Not every client will have existing ad accounts. Some have never run paid advertising. Some ran ads years ago and cannot remember their login. Some have ad accounts managed by a previous agency. Be prepared for all scenarios.

For clients with existing accounts, the process is straightforward: navigate to integrations, have them authenticate, and select the correct ad accounts. The common challenge is access level. Google Ads requires the client to have admin or standard access to the account. Facebook Ads Manager requires admin access to the Business Manager and the ad account itself. If the client is not an admin, the connection will fail.

For clients without ad accounts, the question is whether they need them now. If your package includes paid media management, you will need to create the accounts as part of the build. If the client is on a package that does not include ads, note that the accounts are not set up and move on. Do not create accounts that will sit dormant.

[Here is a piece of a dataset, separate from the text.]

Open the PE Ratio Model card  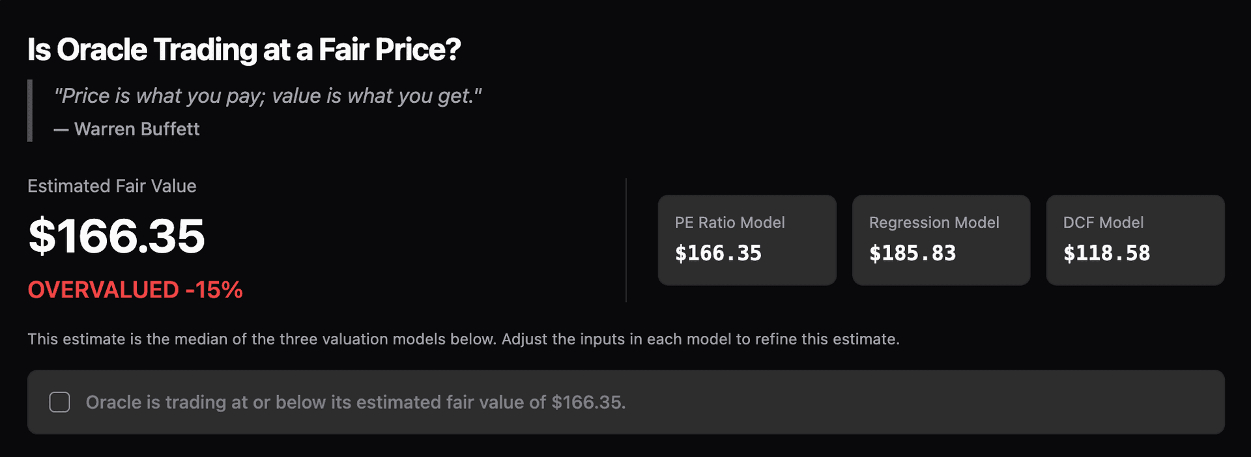pyautogui.click(x=747, y=240)
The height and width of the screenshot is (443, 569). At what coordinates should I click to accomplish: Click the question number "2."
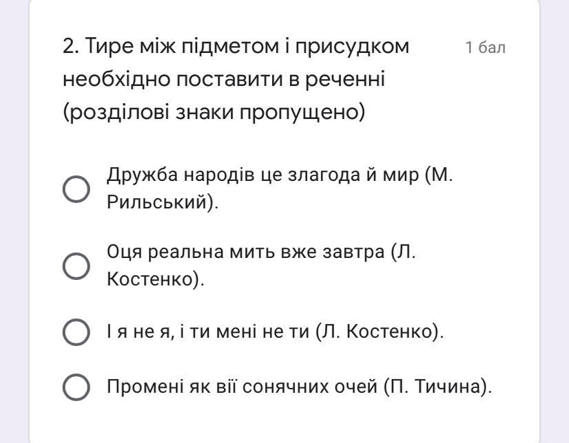[71, 47]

If the client’s ad accounts are controlled by a previous agency, that is a recovery conversation. Google Ads accounts can be transferred. Facebook Ad accounts in another Business Manager need to be moved or recreated. This is not a quick start call task. Flag it and move on.

Common Mistakes

Spending too long troubleshooting access issues on the call. Ad account ownership problems can take days to resolve. If the client cannot authenticate or does not have admin access, note the issue and move on. Do not burn 20 minutes of the quick start call trying to figure out who owns a Facebook Business Manager from 2019.

Creating ad accounts the client does not need. Not every client needs Google Ads and Facebook Ads from day one. If the current package does not include paid advertising, there is no reason to create empty ad accounts. They can be added later when the client upgrades or is ready for paid campaigns.

Not explaining what the connection enables. Clients sometimes hesitate to grant ad account access because they do not understand why a CRM needs it. Explain the value: lead attribution, unified reporting, and campaign management. When they see the benefit, they grant access willingly.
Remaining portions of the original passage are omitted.